Stochastic Optimization Algorithms for Determining Optimal Weights in Multi-criteria Decision Analysis
摘要
The increasing application of intelligent systems for making smart decisions necessitates their continuous improvement in line with technological advancements and the needs of end users. This makes Artificial Intelligence (AI) methods an ideal solution for such applications. This study enhances the Energy Scope (ES) model by transforming it from a single-criteria to a multi-criteria decision analysis (MCDA) approach.

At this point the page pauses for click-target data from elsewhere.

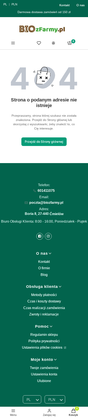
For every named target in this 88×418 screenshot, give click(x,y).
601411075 (46, 190)
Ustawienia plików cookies (42, 347)
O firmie (44, 268)
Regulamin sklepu (44, 334)
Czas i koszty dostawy (44, 301)
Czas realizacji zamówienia (44, 308)
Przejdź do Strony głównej (44, 141)
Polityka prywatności (44, 341)
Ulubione (44, 381)
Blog (44, 275)
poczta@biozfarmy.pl (46, 202)
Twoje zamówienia (44, 368)
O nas (80, 5)
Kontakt (64, 5)
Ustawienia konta (44, 374)
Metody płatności (44, 295)
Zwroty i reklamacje (44, 314)
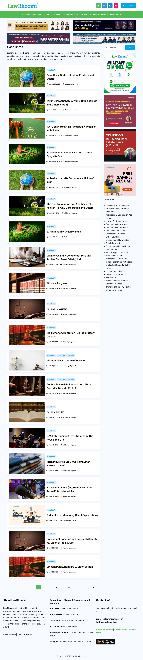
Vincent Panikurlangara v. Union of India (70, 566)
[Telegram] (104, 5)
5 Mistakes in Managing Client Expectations (72, 515)
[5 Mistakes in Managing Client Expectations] (27, 515)
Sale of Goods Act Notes (117, 280)
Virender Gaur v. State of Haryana (66, 360)
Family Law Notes (114, 243)
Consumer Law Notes (115, 230)
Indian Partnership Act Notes (119, 262)
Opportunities (70, 14)
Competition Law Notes (116, 224)
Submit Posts (128, 5)
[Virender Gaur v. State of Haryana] (27, 360)
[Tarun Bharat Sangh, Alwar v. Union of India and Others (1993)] (27, 103)
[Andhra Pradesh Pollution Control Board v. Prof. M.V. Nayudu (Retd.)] (27, 386)
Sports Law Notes (114, 284)
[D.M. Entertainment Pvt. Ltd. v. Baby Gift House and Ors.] (27, 438)
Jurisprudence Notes (115, 271)
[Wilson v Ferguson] (27, 283)
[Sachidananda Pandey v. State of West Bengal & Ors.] (27, 154)
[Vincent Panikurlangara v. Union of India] (27, 567)
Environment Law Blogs (66, 355)
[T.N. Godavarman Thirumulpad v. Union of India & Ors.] (27, 128)
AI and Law (111, 212)
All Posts (26, 14)
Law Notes (84, 14)
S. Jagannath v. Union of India (63, 231)
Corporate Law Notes (115, 234)
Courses (56, 14)
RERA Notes (111, 277)
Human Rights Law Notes (117, 252)
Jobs (47, 14)
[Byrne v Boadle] (27, 412)
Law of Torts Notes (114, 274)
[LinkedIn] (110, 5)
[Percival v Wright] (27, 309)
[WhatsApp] (98, 5)
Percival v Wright (56, 309)
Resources (114, 14)
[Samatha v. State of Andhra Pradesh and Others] (27, 77)
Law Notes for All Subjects (118, 205)
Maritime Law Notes (115, 255)
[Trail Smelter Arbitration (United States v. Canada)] (27, 335)
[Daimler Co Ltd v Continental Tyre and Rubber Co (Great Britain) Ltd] (27, 257)
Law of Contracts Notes (116, 221)
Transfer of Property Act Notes (120, 287)
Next (94, 587)
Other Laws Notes (114, 290)
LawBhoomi (8, 608)
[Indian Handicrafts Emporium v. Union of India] (27, 180)
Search (130, 47)
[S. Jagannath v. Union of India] (27, 231)
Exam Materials (99, 14)
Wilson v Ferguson (57, 283)
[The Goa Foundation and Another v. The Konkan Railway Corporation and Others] (27, 206)
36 (69, 587)
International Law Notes (116, 259)
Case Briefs (51, 70)
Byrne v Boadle (55, 412)
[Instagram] (116, 5)
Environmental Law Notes (117, 240)
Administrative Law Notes (117, 208)
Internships (36, 14)
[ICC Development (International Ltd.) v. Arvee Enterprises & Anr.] (27, 489)
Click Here (71, 626)
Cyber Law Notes (114, 237)
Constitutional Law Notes (117, 227)
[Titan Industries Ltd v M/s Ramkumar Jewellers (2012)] (27, 463)
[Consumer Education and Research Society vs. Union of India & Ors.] (27, 541)
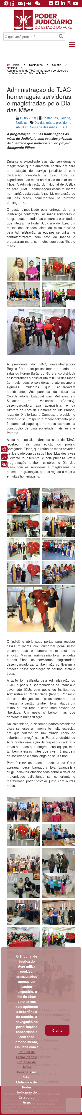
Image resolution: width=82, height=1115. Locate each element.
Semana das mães (43, 127)
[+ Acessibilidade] (4, 464)
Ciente (57, 1030)
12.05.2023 (28, 118)
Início (16, 65)
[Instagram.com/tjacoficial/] (69, 3)
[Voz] (4, 457)
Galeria (56, 65)
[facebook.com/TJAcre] (57, 3)
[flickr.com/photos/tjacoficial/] (51, 3)
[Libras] (4, 449)
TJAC (63, 127)
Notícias (12, 68)
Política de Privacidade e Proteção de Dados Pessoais (26, 1062)
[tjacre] (63, 3)
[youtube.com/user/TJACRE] (75, 3)
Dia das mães (44, 122)
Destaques (36, 65)
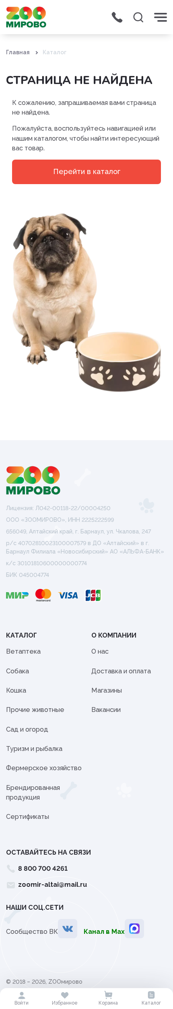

This transformation allows end users the flexibility to introduce their own criteria, which will influence the system’s final optimal decision with a certain impact percentage. The objective of this research is to determine the optimal weight values assigned to the criteria using AI methods. Typically, the process is reversed, requiring prior knowledge of each criterion’s weight during optimization, what is provided by experts. However, by applying stochastic optimization algorithms to explore a multidimensional space, the study derives the optimal weight distribution for the given criteria. Specifically, Genetic Algorithm, Simulated Annealing, and Ant Colony Optimization algorithms were implemented. The obtained optimal weights for the selected criteria—total cost, total global warming potential, acidification, land use, and water use—are as follows. For the GA algorithm: \(0.01092, 0.49327, 0.03746, 0.37870, 0.07964\) , respectively. For the SA algorithm: \(0.00896, 0.21115, 0.60254, 0.16070, 0.01664\) , respectively. For the ACO algorithm: \(0.02628, 0.49935, 0.07884, 0.39422, 0.00128\) , respectively. The computational times required were \(27\) hours for GA and SA, while ACO required \(29\) hours. The estimated weight values for all three algorithms are approximately the same, allowing for the potential implementation of any of them within the ES model. Although time-consuming, a single weight estimation for a representative country like Belgium enables the reuse of these values when applying the model in other EU countries, assuming similar climatic and geographical conditions.